Retorno às aulas
Por: Cristina Vergnano
Se não fosse a pandemia… Palavra gozada, essa. Lembra uma batida, pan, pan, pan, ou quase a chacoalhada de um pandeiro, seguida da lamúria de um gato manhoso, que mia, mia e mia no ouvido da gente. Não é tão ruim quanto a coisa. Ao contrário, eu a sinto até um pouco macia do meio pro final. Já quarentena me parece opressiva e mais longa. Explode seca duas vezes. Grita com uma gargalhada debochada – qua, qua, qua – e, depois, me dá um tapa na cara ou um teco nas ideias – te, te, te. Além do mais, sai pelo nariz, como se eu já me sentisse, só de falar nela, entupido da tal covid. Tá, pandemia também é fanha, mas eu sinto diferente. Fazer o quê?
Bem, se não fosse a pandemia e a maldita quarentena com isolamento, eu não tinha ficado tanto tempo longe da escola. Daí, o que antes era um aborrecimento, virou desejo e expectativa.
Escola. Argola do brinco da Silvinha, tão linda, tão fresca, tão fluida.
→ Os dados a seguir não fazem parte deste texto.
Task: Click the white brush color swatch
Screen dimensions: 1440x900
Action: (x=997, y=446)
Marola das ondas da praia que batem no píer do outro lado da rua. Sacola de frutas que a mãe me pede pra levar pra casa, da loja do seu Juca, após a saída.
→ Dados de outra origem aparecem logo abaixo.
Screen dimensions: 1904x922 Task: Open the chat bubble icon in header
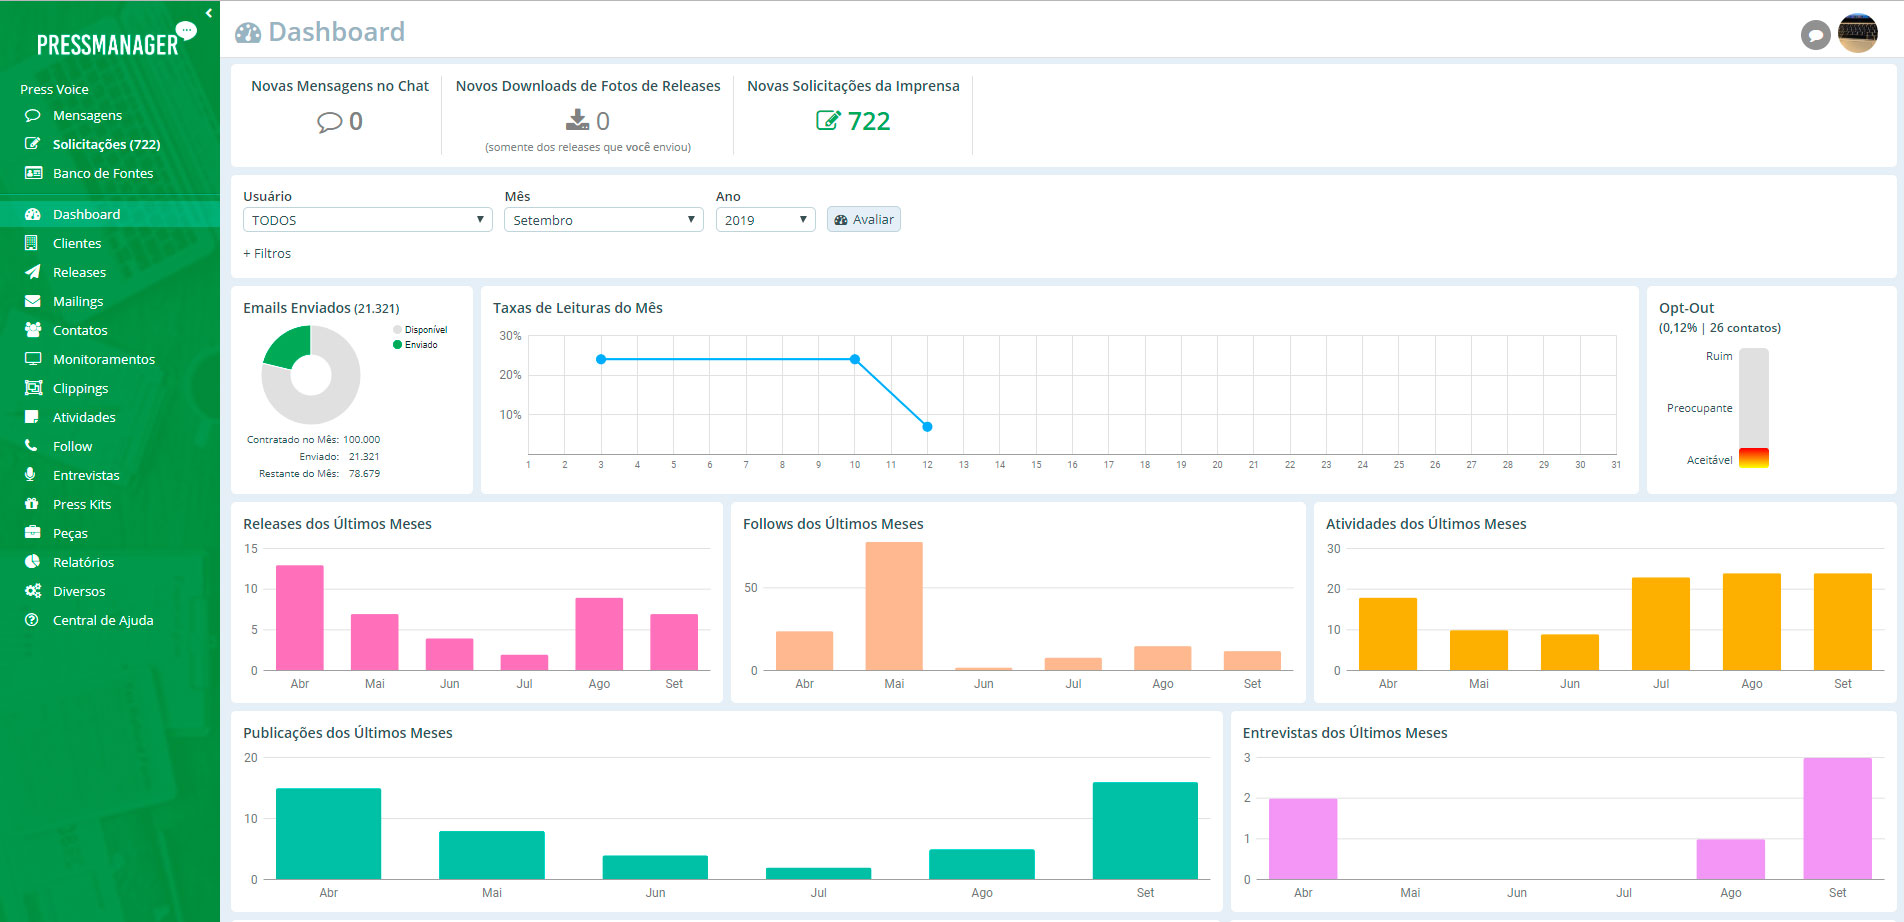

Hoje é o dia! O regresso rola roliço como uma bola rua abaixo, na Ladeira do Escorrega. E me leva, ligeiro, flutuante, faminto de encontros, porque o peito estala de saudades, mesmo da obrigação e do tédio.
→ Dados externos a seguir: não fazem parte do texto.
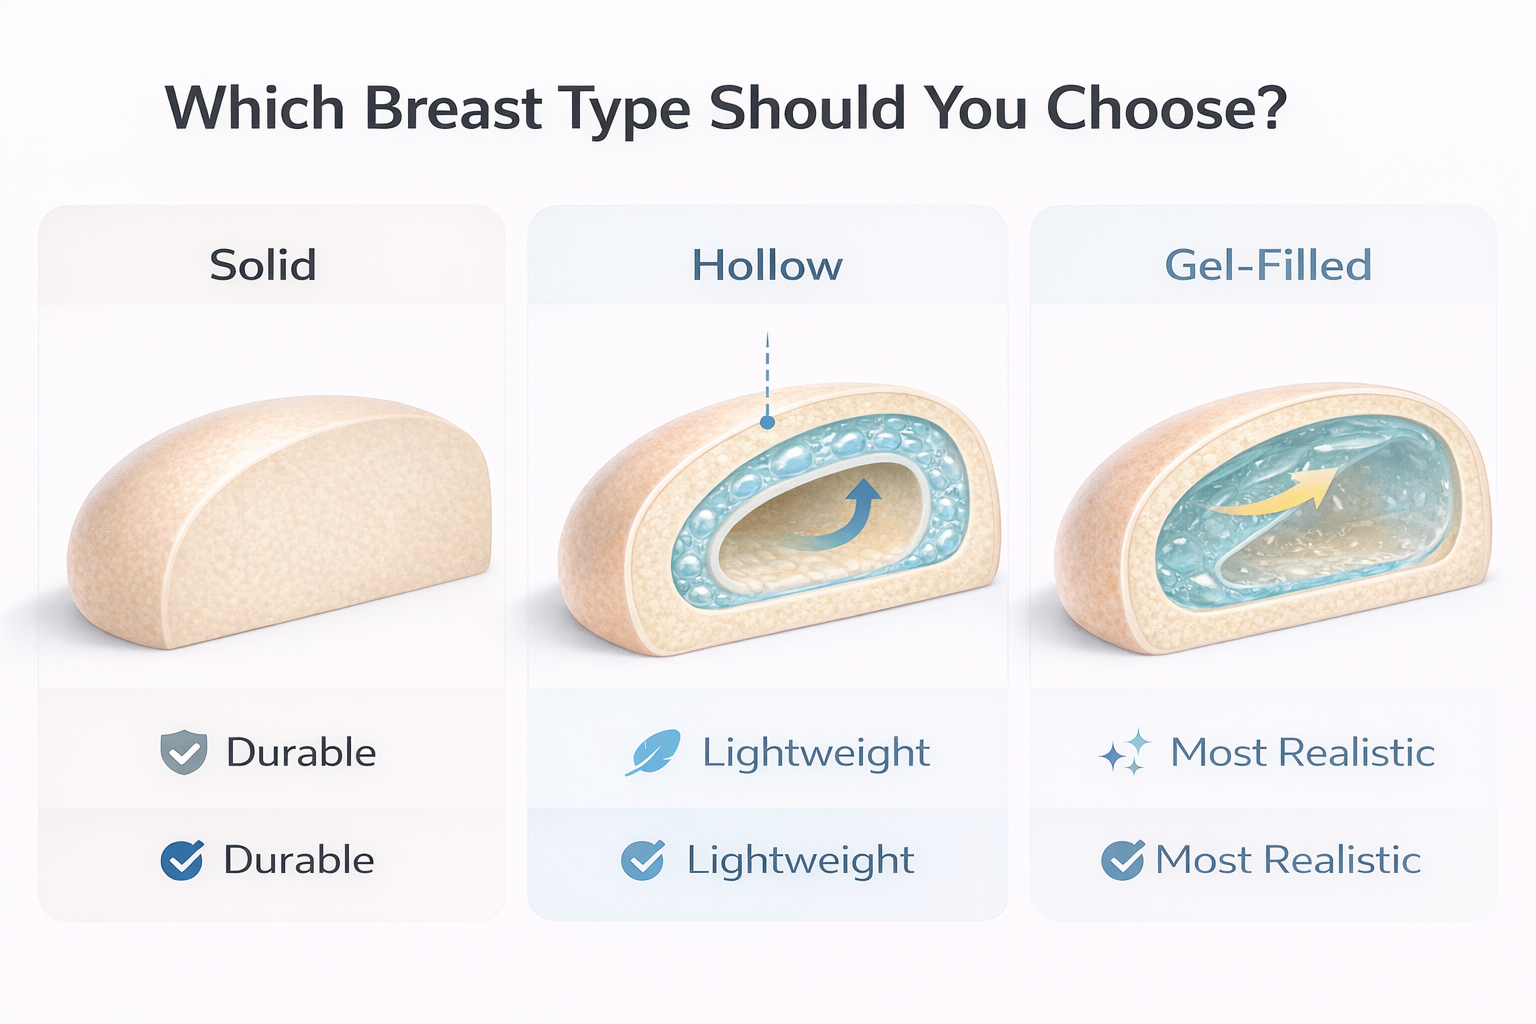The width and height of the screenshot is (1536, 1024).
Task: Click the feather icon beside Lightweight
Action: point(653,753)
Na sala, caras novas e antigas. A professora. A chamada. O Dunga, gozado e atrapalhado. O Patrik, alto, arrogante, áspero. A Catarina, sempre tão séria e tímida. E a Silvinha, sinuosa, serena, sentada ao meu lado como se fosse ontem o dia em que uma centelha faiscou no seu olho.
A matemática se rabiscava no quadro, enquanto a biologia e a química se esqueciam de vírus, máscaras, álcool e só pensavam que a vida voltava para ser vivida.